:: The records ::
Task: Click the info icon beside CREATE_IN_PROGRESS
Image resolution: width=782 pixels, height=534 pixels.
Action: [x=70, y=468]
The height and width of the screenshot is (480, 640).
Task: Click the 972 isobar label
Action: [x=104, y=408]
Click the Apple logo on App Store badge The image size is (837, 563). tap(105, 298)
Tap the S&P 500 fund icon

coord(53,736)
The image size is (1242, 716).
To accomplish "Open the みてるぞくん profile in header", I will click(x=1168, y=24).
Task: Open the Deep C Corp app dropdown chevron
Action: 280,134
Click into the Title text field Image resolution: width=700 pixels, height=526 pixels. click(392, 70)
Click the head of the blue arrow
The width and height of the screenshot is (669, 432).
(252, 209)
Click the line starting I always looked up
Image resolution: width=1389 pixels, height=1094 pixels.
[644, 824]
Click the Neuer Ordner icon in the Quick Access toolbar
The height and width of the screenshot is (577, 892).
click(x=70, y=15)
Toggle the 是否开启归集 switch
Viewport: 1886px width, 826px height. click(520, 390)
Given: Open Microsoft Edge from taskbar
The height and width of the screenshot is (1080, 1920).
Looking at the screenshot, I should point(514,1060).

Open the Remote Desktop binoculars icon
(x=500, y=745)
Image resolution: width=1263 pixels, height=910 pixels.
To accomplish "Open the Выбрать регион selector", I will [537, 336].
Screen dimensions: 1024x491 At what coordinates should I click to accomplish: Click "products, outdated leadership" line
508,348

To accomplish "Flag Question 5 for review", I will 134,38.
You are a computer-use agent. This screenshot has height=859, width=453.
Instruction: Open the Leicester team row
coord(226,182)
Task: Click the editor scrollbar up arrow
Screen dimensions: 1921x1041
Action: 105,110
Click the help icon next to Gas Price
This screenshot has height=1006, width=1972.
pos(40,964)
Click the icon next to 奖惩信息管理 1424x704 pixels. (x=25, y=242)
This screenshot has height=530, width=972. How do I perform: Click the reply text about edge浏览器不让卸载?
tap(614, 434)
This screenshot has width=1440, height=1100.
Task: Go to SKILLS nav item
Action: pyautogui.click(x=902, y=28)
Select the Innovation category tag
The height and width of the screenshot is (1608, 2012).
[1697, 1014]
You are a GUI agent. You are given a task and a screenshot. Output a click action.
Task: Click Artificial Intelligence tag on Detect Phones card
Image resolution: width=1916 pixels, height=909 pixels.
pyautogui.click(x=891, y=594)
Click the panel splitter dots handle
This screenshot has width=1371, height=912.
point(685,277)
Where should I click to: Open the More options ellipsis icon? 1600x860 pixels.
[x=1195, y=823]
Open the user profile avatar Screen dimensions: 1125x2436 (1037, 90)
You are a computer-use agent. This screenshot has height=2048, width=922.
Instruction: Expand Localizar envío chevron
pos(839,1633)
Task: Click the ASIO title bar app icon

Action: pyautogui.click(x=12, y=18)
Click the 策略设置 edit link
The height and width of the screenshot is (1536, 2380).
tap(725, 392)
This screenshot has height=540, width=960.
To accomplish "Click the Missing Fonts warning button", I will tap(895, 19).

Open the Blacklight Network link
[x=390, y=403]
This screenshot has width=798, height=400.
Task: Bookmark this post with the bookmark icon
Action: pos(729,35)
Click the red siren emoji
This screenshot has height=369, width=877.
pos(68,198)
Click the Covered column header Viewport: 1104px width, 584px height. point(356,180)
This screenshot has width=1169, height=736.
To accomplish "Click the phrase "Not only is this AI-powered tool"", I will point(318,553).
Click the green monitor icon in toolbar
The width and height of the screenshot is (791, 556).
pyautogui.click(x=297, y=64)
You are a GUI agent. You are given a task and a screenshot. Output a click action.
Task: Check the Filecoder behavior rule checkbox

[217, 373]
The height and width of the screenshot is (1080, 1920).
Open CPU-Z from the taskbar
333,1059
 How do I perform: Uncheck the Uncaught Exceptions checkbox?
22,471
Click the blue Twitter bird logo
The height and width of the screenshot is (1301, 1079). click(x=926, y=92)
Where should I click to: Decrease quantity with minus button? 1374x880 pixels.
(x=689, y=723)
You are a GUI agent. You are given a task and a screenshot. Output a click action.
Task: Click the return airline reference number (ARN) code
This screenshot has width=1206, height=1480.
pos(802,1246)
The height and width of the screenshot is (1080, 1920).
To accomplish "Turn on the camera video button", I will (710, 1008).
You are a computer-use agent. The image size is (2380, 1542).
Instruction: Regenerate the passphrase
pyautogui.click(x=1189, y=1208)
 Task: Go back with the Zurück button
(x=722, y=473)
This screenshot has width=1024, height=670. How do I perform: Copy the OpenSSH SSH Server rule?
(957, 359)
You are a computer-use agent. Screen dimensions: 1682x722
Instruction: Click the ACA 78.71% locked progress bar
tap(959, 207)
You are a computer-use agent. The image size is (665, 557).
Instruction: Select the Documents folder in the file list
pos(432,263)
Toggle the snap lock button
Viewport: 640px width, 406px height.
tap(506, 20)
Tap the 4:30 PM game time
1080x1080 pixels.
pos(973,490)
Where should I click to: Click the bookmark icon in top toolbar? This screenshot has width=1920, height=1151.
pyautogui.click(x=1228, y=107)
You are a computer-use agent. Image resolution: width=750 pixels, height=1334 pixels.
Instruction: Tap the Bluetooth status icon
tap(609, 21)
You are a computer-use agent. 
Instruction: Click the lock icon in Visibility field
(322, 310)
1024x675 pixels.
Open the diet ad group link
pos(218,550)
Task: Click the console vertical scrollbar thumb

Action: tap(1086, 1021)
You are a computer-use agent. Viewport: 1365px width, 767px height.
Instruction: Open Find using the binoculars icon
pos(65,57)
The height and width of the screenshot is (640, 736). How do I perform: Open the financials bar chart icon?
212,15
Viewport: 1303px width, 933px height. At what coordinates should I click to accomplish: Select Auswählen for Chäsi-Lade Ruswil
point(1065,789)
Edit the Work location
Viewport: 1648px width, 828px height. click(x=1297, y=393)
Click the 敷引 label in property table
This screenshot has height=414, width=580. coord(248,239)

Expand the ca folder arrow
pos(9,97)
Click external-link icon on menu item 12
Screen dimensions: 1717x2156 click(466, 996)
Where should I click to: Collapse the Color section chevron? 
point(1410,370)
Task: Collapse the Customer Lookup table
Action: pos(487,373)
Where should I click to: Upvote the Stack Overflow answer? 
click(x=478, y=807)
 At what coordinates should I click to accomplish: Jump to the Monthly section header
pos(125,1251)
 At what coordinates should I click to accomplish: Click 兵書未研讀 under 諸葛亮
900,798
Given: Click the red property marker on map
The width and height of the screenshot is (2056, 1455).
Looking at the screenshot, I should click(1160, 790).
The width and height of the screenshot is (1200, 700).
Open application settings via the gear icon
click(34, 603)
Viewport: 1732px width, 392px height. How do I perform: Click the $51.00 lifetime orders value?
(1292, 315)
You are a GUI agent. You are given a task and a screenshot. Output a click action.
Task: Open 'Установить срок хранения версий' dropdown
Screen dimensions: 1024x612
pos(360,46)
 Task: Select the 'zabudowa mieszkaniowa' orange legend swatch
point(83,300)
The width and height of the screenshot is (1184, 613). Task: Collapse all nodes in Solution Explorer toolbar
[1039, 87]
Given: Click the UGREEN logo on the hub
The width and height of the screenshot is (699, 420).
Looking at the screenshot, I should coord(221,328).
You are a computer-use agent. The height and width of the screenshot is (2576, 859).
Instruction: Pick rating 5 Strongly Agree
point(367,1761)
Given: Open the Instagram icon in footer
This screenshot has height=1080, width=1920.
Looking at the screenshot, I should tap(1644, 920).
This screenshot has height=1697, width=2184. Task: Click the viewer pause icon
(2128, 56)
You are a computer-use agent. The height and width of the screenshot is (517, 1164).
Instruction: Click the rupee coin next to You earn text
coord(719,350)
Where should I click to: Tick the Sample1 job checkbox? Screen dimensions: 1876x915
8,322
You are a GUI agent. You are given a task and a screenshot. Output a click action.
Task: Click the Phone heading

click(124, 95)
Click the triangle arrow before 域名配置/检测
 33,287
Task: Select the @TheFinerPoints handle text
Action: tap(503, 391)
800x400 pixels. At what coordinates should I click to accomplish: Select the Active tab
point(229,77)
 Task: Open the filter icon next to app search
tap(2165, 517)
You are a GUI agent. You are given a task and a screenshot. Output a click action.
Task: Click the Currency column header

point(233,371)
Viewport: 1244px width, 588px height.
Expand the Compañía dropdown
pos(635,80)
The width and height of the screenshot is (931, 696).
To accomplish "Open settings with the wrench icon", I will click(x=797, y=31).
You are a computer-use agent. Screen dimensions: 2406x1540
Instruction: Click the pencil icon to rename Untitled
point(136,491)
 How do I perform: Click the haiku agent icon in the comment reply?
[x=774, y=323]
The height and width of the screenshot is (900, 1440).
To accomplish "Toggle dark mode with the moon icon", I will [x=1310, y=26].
:::
* Exercise task *
Reproduce the listing from the line with "Click the icon" to the line with "will tap(895, 19).", swapping "splitter" for "divider" and leaving everything else as it is.

* Task answer *
Click the icon next to 奖惩信息管理 1424x704 pixels. (x=25, y=242)
This screenshot has height=530, width=972. How do I perform: Click the reply text about edge浏览器不让卸载?
tap(614, 434)
This screenshot has width=1440, height=1100.
Task: Go to SKILLS nav item
Action: pyautogui.click(x=902, y=28)
Select the Innovation category tag
The height and width of the screenshot is (1608, 2012).
[1697, 1014]
You are a GUI agent. You are given a task and a screenshot. Output a click action.
Task: Click Artificial Intelligence tag on Detect Phones card
Image resolution: width=1916 pixels, height=909 pixels.
pyautogui.click(x=891, y=594)
Click the panel divider dots handle
This screenshot has width=1371, height=912.
point(685,277)
Where should I click to: Open the More options ellipsis icon? 1600x860 pixels.
[x=1195, y=823]
Open the user profile avatar Screen dimensions: 1125x2436 (1037, 90)
You are a computer-use agent. This screenshot has height=2048, width=922.
Instruction: Expand Localizar envío chevron
pos(839,1633)
Task: Click the ASIO title bar app icon

Action: pyautogui.click(x=12, y=18)
Click the 策略设置 edit link
The height and width of the screenshot is (1536, 2380).
tap(725, 392)
This screenshot has height=540, width=960.
To accomplish "Click the Missing Fonts warning button", I will tap(895, 19).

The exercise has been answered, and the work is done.